Basic Facts to Understand Before Proceeding

Dynamic unbalance is the vectorial summation of its static and couple unbalance components.

For most rolls with dynamic unbalance, the static unbalance component is considerably larger than the couple unbalance component.

Most papermill rolls run at a speed that is 25 percent below their first critical speeds or less and, therefore, will not go into resonant whirl ("whip" at first critical speed of the roll).

For the higher speed, smaller diameter rolls where operating speeds fall into their critical speed ranges (resonant whirl), it is almost always the first critical that is reached. Very rarely is the second critical speed reached, except in extraordinarily long and slender rolls. For such rolls, it is usually reached only at relatively high speeds.

Resonant whirl (rotor resonant to a vibration frequency equal to its own rpm) at the first critical speed causes the roll to bow or whip with its largest deflection in the center.

Roll resonant whirl at its first critical speed resonates the 1 x rpm vibration component due to its static unbalance. It does not resonate its component due to couple unbalance. (Couple unbalance vibration would be resonated by a roll running at its second critical.)

For a roll subject to resonance, separation of static unbalance from couple unbalance can provide a much simpler basis for preventing or correcting whip than the usual dynamic balancing.

The machining of roll shells (in preparation for assembling roll heads) usually causes very large static unbalance. In the lathe, both ends are usually displaced eccentrically, in phase with each other. Or, the pipe or tube from which the shell is machined will have more probability of a bow in the center, which when machined straight, removes much more material on one side of the roll than on its opposite side.

A roll subject to resonant whirl or whip, requires the placing of its balancing weights inside the roll, at correction planes inward from each of its two bearing locations, approximately one-fourth of the total roll length. (Roll length is measured from bearing center to bearing center.)

Balancing Procedure

After the roll's shell is machined to receive its heads, do not assemble the heads before balancing. Instead, place the machined (or rough machined) shell on an ordinary static balancing stand, rolling on the outside diameter of the shell. If one is not available, use the dynamic balancing machine as a static balancing stand by disconnecting the drive.

Determine the correction planes by obtaining the expected distance between the roll's bearing centers. The correction planes will be at a distance of one-fourth of this length, measured inward from each bearing center.

Determine the shell's static unbalance. A relatively rough tolerance may be used, since after the heads are put in place, the roll will again become statically unbalanced (but not as much as the shell's original static unbalance). As the roll's largest static unbalance originated in the machined shell, two static counterbalance weights can now be readily placed inside in the correct planes the open-ended shell.

After the shell is statically balanced, complete the assembly of the roll by adding the heads.
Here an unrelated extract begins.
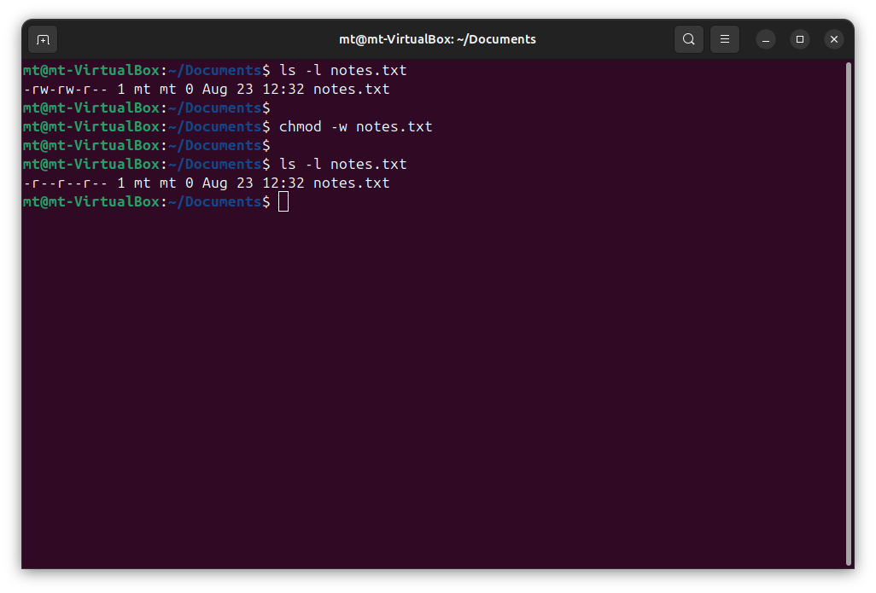876x593 pixels.
Task: Click the window title mt@mt-VirtualBox: ~/Documents
Action: coord(437,39)
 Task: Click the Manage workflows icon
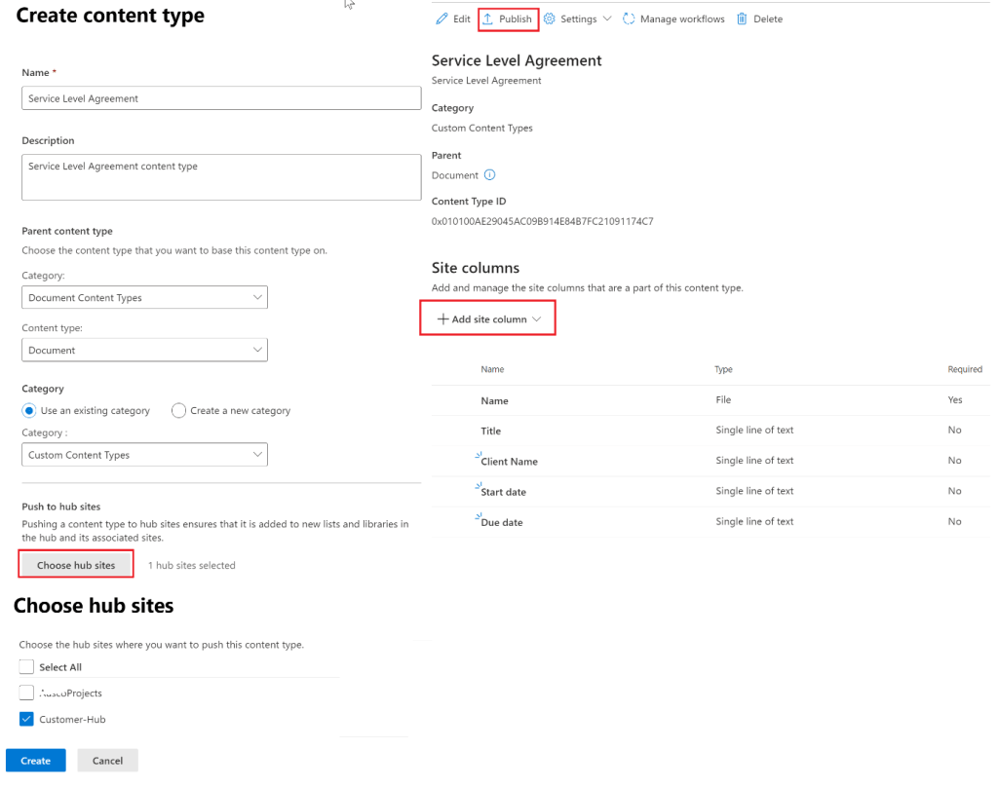coord(629,19)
Perform whatever further machining is required.

Dynamically balance the assembled roll as you would any other type rotor, by making corrections on the roll ends or heads. Usually the corrections at this stage are considerably smaller than the original static balancing correction. It may not be necessary to put additional balancing weights inside the roll.
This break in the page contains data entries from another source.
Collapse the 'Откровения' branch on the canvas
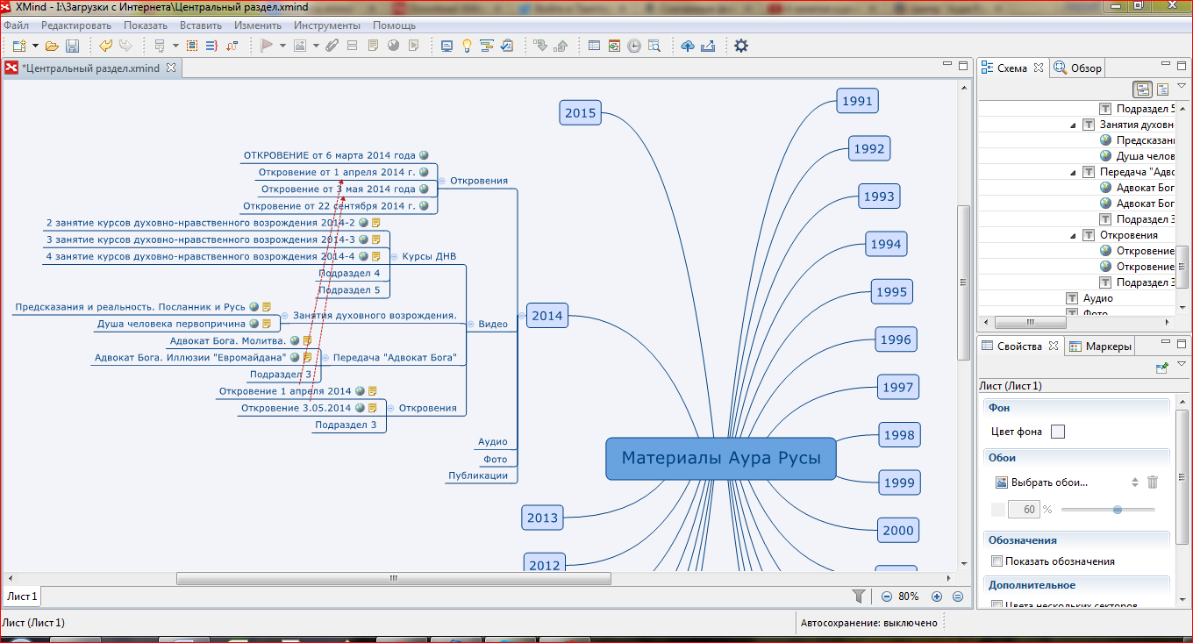Viewport: 1193px width, 643px height. pos(442,181)
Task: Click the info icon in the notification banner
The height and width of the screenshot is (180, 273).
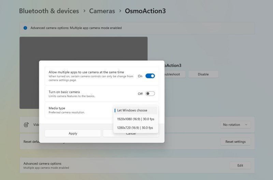Action: pyautogui.click(x=25, y=28)
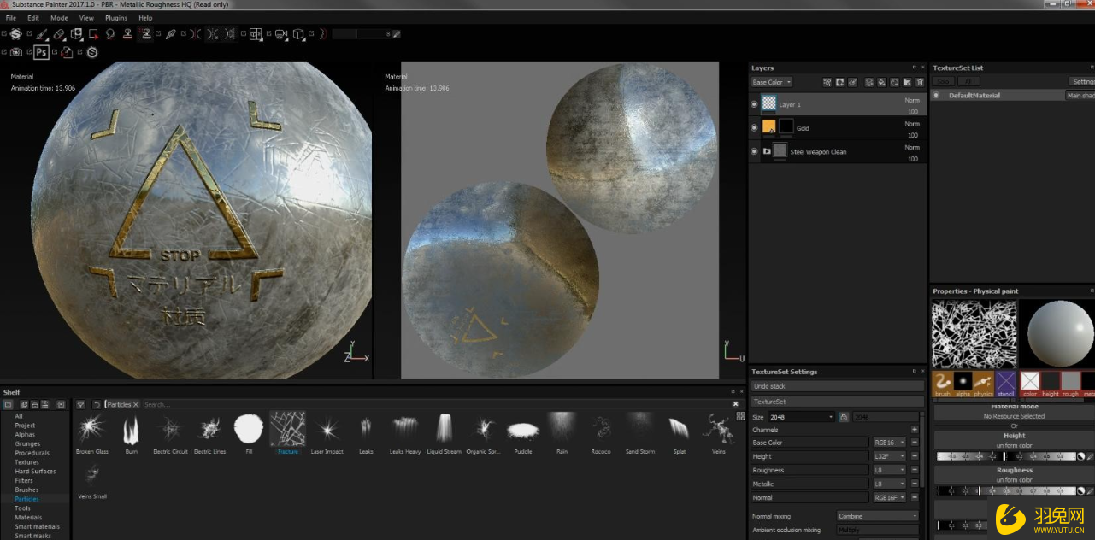Click the Undo stack button
The image size is (1095, 540).
point(836,386)
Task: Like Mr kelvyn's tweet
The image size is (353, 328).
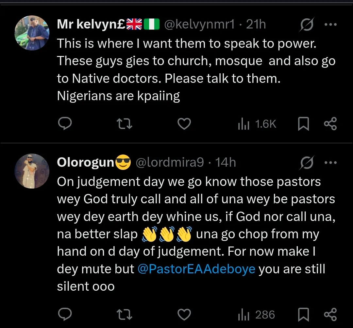Action: pos(184,124)
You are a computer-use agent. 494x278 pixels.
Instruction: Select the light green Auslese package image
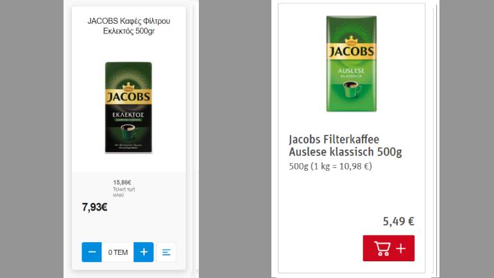tap(352, 64)
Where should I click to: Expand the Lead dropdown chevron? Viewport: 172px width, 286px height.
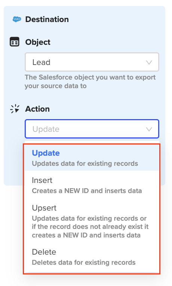coord(149,62)
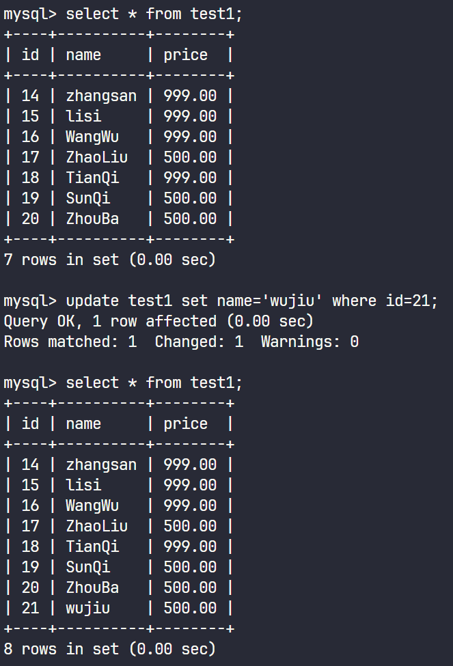Image resolution: width=453 pixels, height=666 pixels.
Task: Click lisi in the first result table
Action: (83, 116)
Suggestions for Driving Rolls While Still Mounted in the Papermachine

A. Air motor, pulley and wrap around belt.

B. A boat trailer wheel and tire, driven by any variable speed source.

If drive source does not permit constant speed, set vibration instrument filter for frequency to desired balancing speed. Run variable speed drive rpm to about 10 percent, or more, above the desired balancing speed. Decelerate the rotor through the desired balancing speed, noting phase and amplitude at that speed only. The amplitude meter will "peak" as the rotor reaches the desired balancing speed. When the peak is reached, mentally record phase and amplitude. (It will be changing with change in speed.)

If phase change occurs too quickly to be read practically, then switch filter to out/off position as the peak is approached. The filter out/off readings of phase and amplitude will be valid even though the strobelight image or digital phase reading might be slightly erratic, but still readable.